When I make a pasta salad I want mostly veggies and a little pasta. I want it to feel healthful and filling, I also want it to taste good, obvi. Pasta salads are great because they are hearty and fully adaptable to whatever ingredients you have available seasonally or in your fridge. Most importantly it can last all week for lunch! Top priority.
I have been in a bit of a cooking/baking rut. Going dairy-free really kills the baking creativity. And two trips in a row have killed my routines. I need to find my groove again. I miss churning out cookies, cupcakes, and treats. I can't even remember the last time I made cupcakes. Four years ago I was making cupcakes every week with all the work birthdays, and now, nothing.
And it is perfect for lunch! It fills me up to take care of the crazy that is summer camp registration and outside gardening. The salad is easy to pack and has stayed fresh all week. It's been a good lunch week! Especially after last week's "freezer chili week," I needed some fresh veggies! Don't let the pealing of the chickpeas distract you. It's oddly satisfying and helps the chickpeas become super crispy and all the flavor get inside.

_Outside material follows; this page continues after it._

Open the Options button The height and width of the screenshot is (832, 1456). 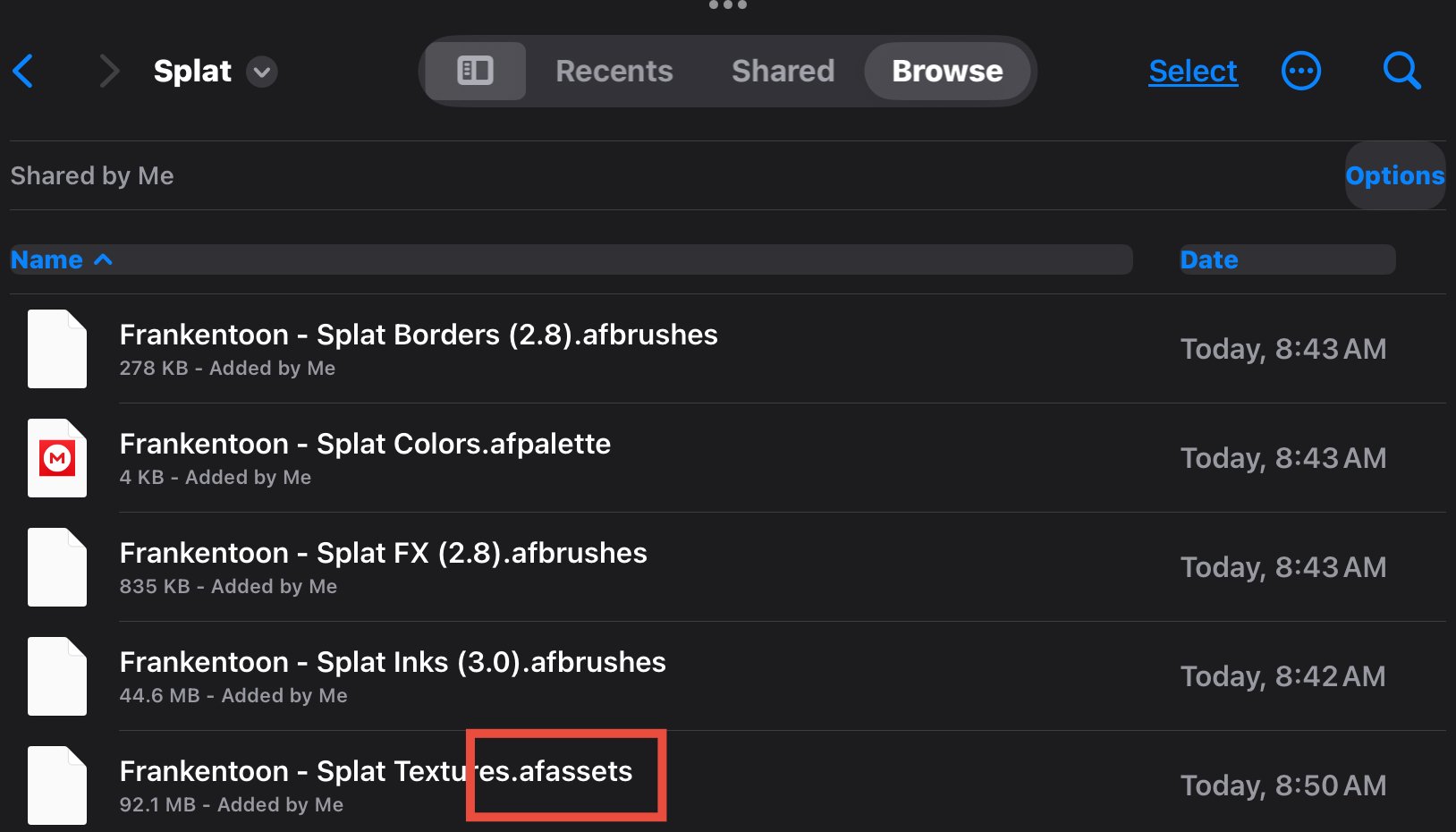[x=1395, y=175]
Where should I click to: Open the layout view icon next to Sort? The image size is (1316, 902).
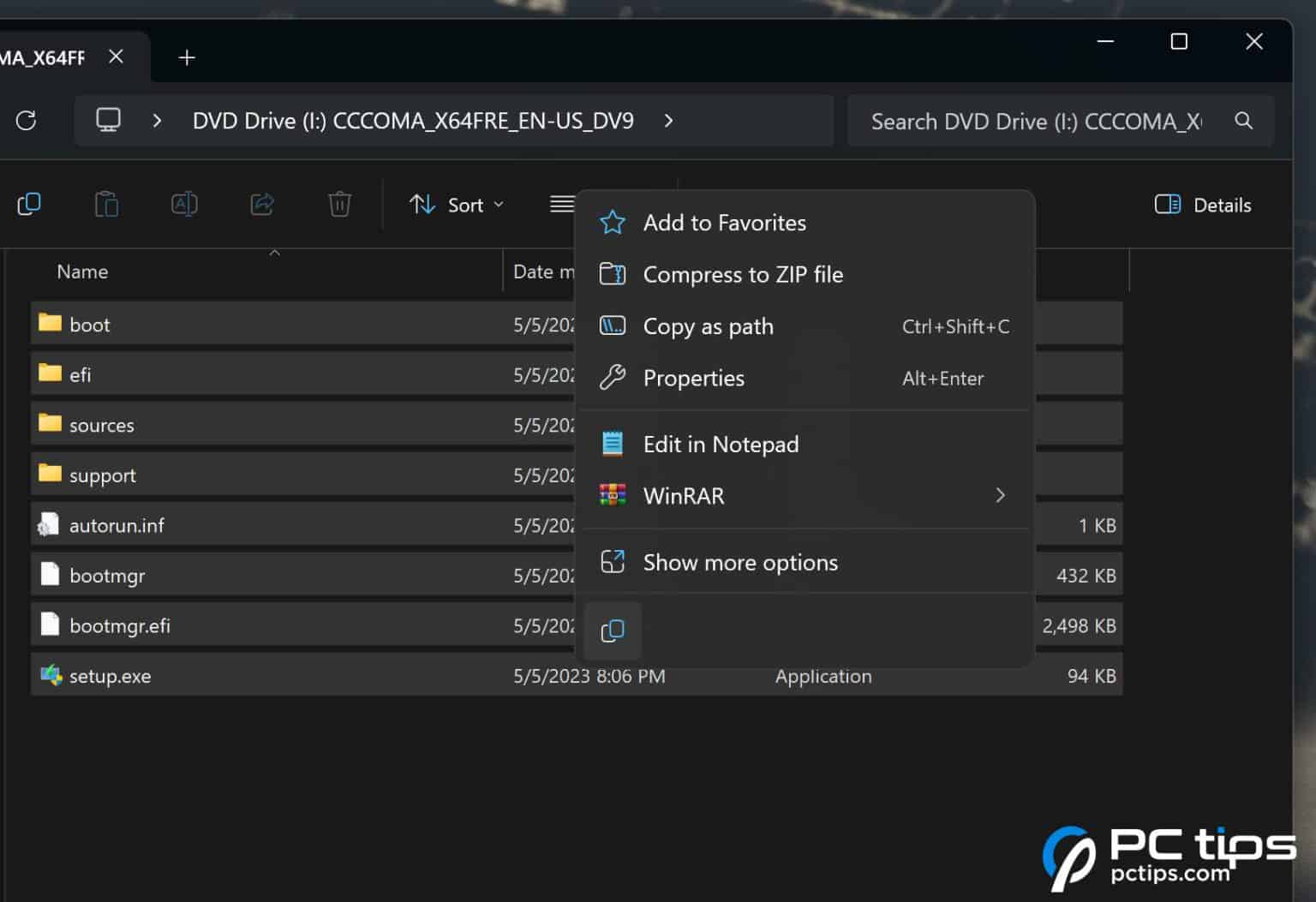tap(562, 204)
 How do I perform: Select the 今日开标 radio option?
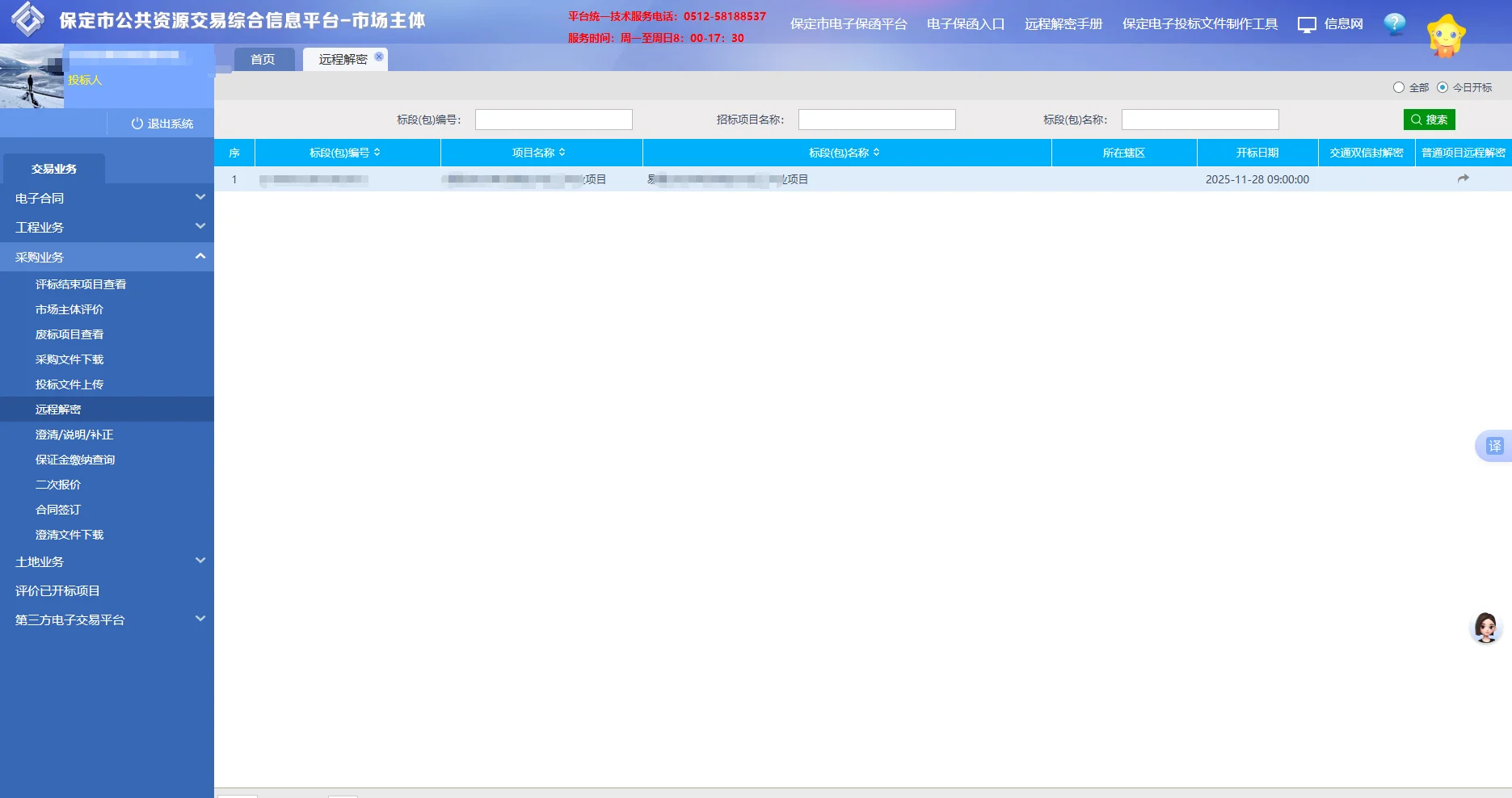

Trust me.
Balsamic Pasta Salad
Adapted from Amy’s Cooking Adventures
Yield - 5-6 large servings
1 15-ounce can chickpeas
1 tablespoon olive oil
1/2 teaspoon Italian herb blend
scant 1/2 teaspoon chipotle chili powder
heaping 1/2 teaspoon paprika
6 ounces (half a box) dried spiral pasta
1 small English cucumber
3 roma tomatoes
1 yellow pepper
1 12-ounce can artichoke hearts
1 small yellow onion
salt + pepper
3-4 tablespoons balsamic vinegar
1 tablespoon olive oil
1 lime, juiced
2 tablespoons chopped fresh parsley
Preheat the oven to 350 ˚F. Line a baking sheet with foil.
Drain the chicken peas and dry. Remove the skins from the chickpeas.

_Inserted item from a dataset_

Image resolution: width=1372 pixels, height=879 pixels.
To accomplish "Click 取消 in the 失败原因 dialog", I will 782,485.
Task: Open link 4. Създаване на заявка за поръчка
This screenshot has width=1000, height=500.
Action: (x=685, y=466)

Toss in a bowl with olive oil, Italian herb mix, chipotle chili powder, and paprika to coat fully.
Spread evenly on the baking sheet. Roast for 20-30 minutes until golden brown and crispy.
Bring a pot of water to boil. Add salt and the pasta. Cook for 8-10 minutes or until the pasta is al dente. Drain and set aside.
Chop the cucumber, tomatoes, avocado, pepper, artichoke hearts, and onion into a large dice.
Add to a large bowl with the pasta. Season generously with salt and pepper.
Add the vinegar, oil, and lime juice. Toss to combine. Taste and adjust the seasoning and dressing as needed.